Early transplantation of human immature dental pulp stem cells from baby teeth to golden retriever muscular dystrophy (GRMD) dogs: Local or systemic?

Irina Kerkis^*¹ , Carlos E Ambrosio^*² , Alexandre Kerkis³ , Daniele S Martins² , Eder Zucconi⁴ , Simone AS Fonseca¹ , Rosa M Cabral² , Carlos MC Maranduba¹ , Thais P Gaiad² , Adriana C Morini² , Natassia M Vieira⁴ , Marina P Brolio² , Osvaldo A Sant'Anna¹ , Maria A Miglino² and Mayana Zatz⁴

¹Laboratório de Genética e Imunoquímica, Instituto Butantan, São Paulo, SP, Brasil

²Departamento de Cirurgia da Faculdade de Medicina Veterinária da Universidade de São Paulo, SP, Brasil

³Genética Aplicada, Atividades Veterinárias LTD, São Paulo, SP, Brazil

⁴Centro de Estudos do Genoma Humano, Departamento de Genética e Biologia Evolutiva, Universidade de São Paulo, SP, Brasil

author email corresponding author email* Contributed equally

Journal of Translational Medicine 2008, 6:35doi:10.1186/1479-5876-6-35


Published:	3 July 2008

Abstract

Background

The golden retriever muscular dystrophy (GRMD) dogs represent the best available animal model for therapeutic trials aiming at the future treatment of human Duchenne muscular dystrophy (DMD). We have obtained a rare litter of six GRMD dogs (3 males and 3 females) born from an affected male and a carrier female which were submitted to a therapeutic trial with adult human stem cells to investigate their capacity to engraft into dogs muscles by local as compared to systemic injection without any immunosuppression.

Methods

Human Immature Dental Pulp Stem Cells (hIDPSC) were transplanted into 4 littermate dogs aged 28 to 40 days by either arterial or muscular injections.

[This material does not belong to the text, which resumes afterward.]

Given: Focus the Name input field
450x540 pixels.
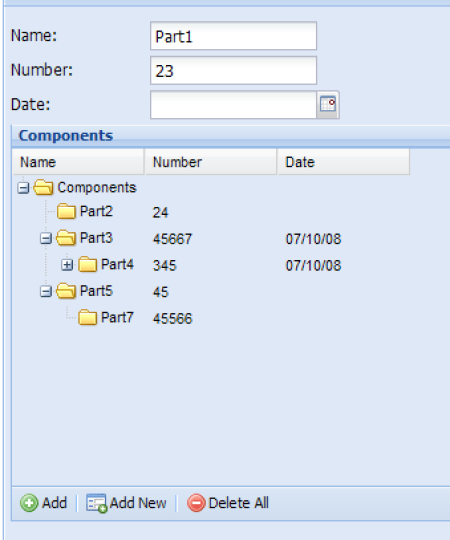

Two non-injected dogs were kept as controls. Clinical translation effects were analyzed since immune reactions by blood exams and physical scores capacity of each dog. Samples from biopsies were checked by immunohistochemistry (dystrophin markers) and FISH for human probes.

Results and Discussion

We analyzed the cells' ability in respect to migrate, engraftment, and myogenic potential, and the expression of human dystrophin in affected muscles. Additionally, the efficiency of single and consecutive early transplantation was compared. Chimeric muscle fibers were detected by immunofluorescence and fluorescent in situ hybridisation (FISH) using human antibodies and X and Y DNA probes. No signs of immune rejection were observed and these results suggested that hIDPSC cell transplantation may be done without immunosuppression. We showed that hIDPSC presented significant engraftment in GRMD dog muscles, although human dystrophin expression was modest and limited to several muscle fibers. Better clinical condition was also observed in the dog, which received monthly arterial injections and is still clinically stable at 25 months of age.

Conclusion

Our data suggested that systemic multiple deliveries seemed more effective than local injections. These findings open important avenues for further researches.